Con nuevo look y sin desgaste, la venezolana Yulimar Rojas reapareció este martes en el Mundial de Tokio, dejando grandes sensaciones al lograr un pase directo a la final de triple salto tras dos años fuera de su prueba estrella.
En su primer intento, la campeona mundial alcanzó 14,49 metros, superando la marca automática de clasificación (14,35 m). La reacción fue inmediata: bailecito, besos al público y sonrisa de alivio.
«Ha sido larga la espera. Para mí, para mi gente, para ustedes los periodistas y para el atletismo mundial. ¡Ya estoy aquí!», declaró emocionada en zona mixta, antes de prometer que en la final del jueves dará todo por un inédito quinto título mundial consecutivo.
Dos años de ausencia
Rojas, de 29 años, no competía en triple salto desde el 16 de septiembre de 2023, cuando ganó la final de la Liga de Diamante en Eugene, coronando una temporada histórica.
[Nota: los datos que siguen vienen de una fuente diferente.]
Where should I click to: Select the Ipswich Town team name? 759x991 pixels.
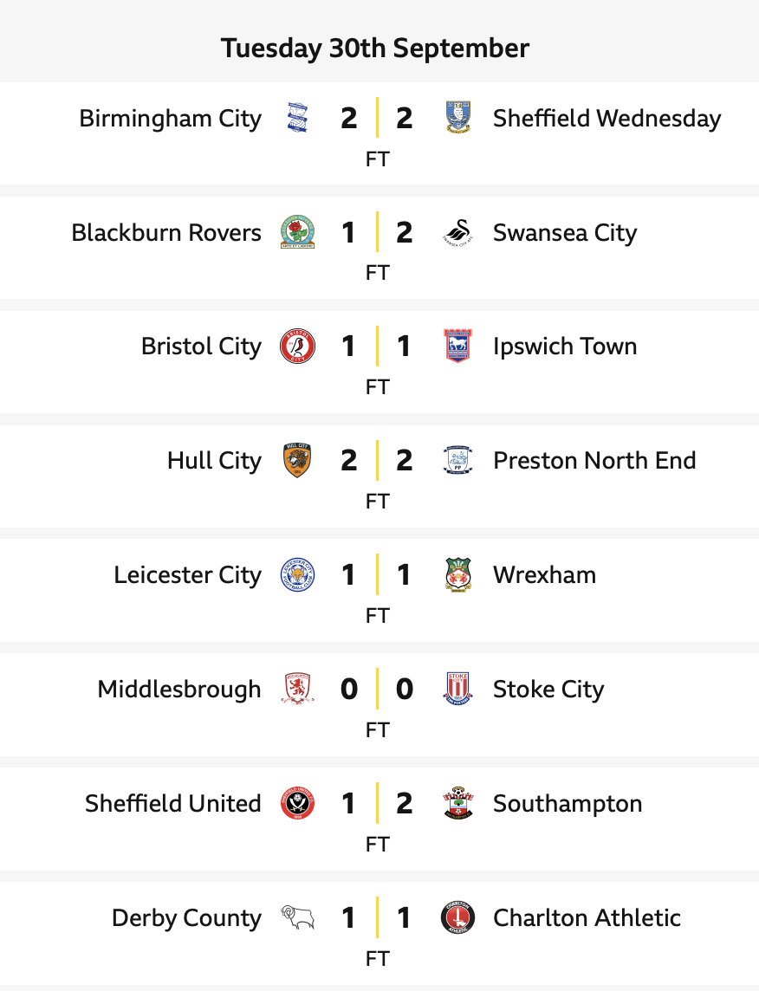(565, 347)
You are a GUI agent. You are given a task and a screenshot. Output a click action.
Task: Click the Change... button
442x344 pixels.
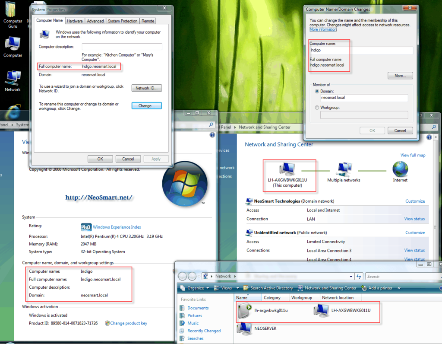click(146, 106)
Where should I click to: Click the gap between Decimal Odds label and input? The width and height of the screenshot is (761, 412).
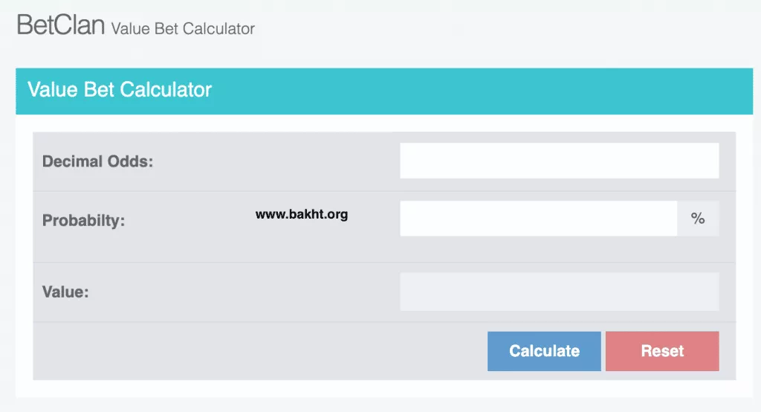pyautogui.click(x=275, y=161)
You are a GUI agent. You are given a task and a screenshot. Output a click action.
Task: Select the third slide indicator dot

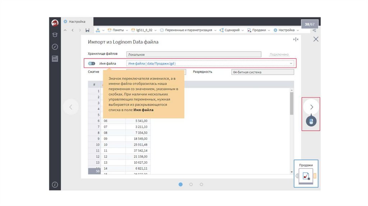(201, 184)
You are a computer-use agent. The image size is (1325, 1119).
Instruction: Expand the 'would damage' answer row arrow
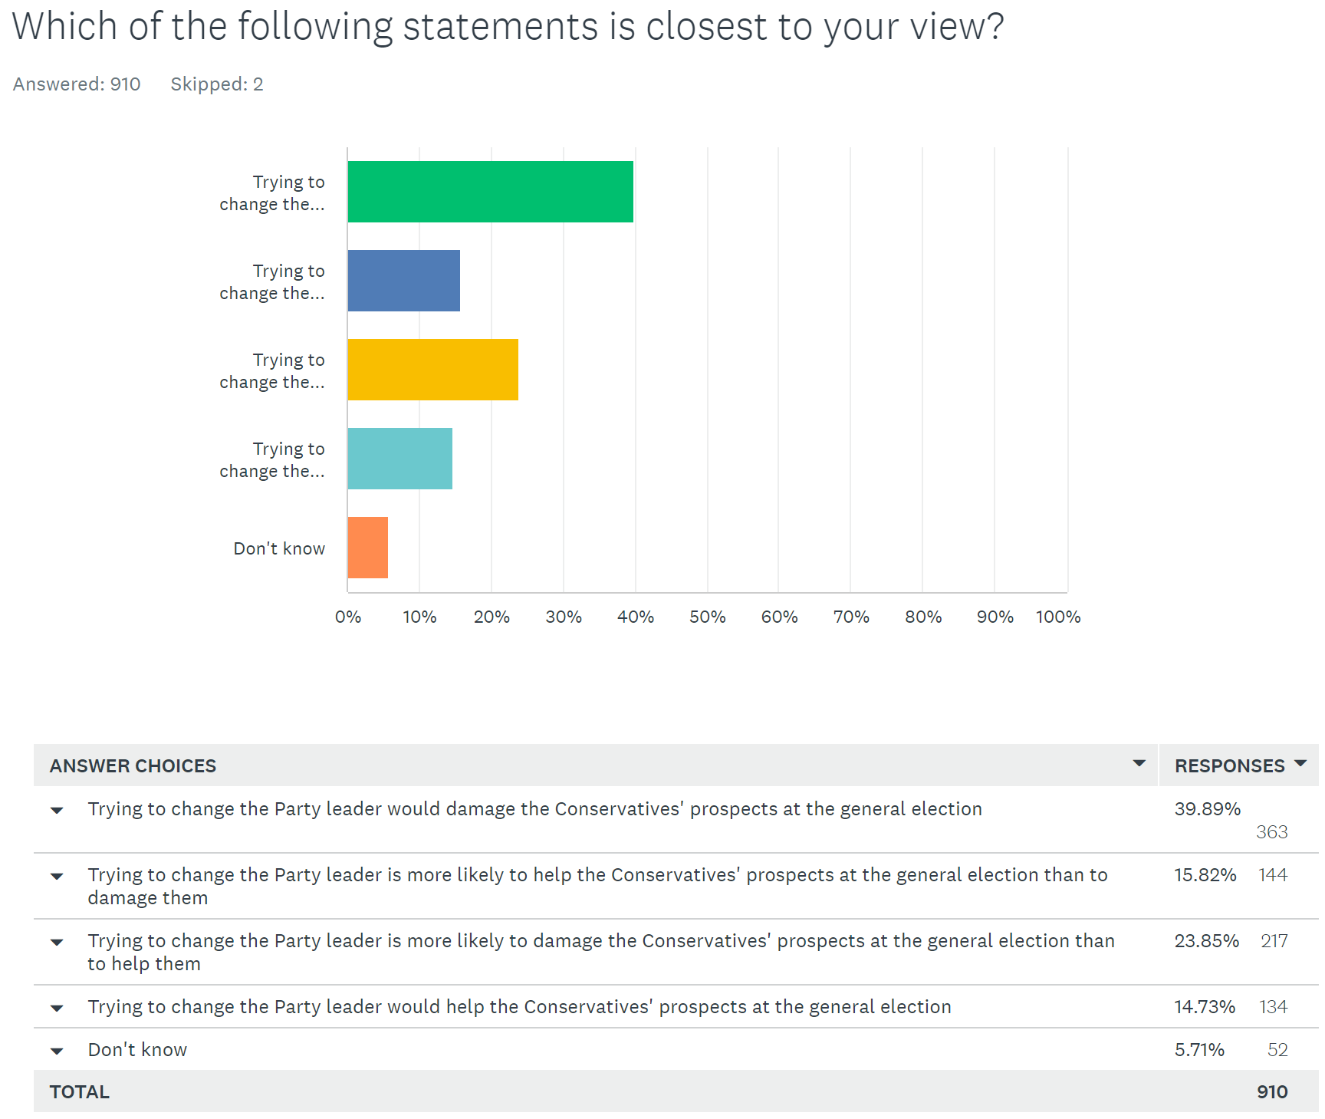[57, 810]
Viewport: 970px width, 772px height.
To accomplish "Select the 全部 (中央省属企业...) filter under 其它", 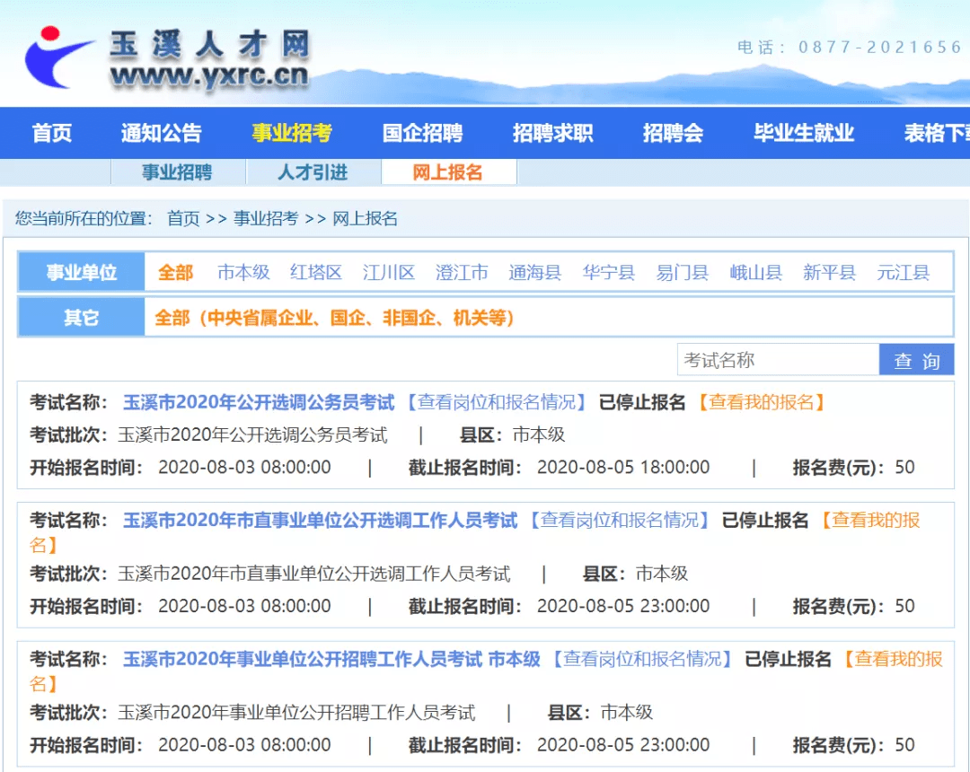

El 2024 fue su peor año: una grave lesión en el tendón de Aquiles la obligó a pasar por quirófano y la dejó fuera de los Juegos Olímpicos de París. Este 2025 apenas había saltado en una reunión bajo techo en Salamanca, sin éxito.
Ahora, con su regreso en Tokio, la plusmarquista mundial del triple salto busca demostrar que está recuperada y lista para volver a dominar.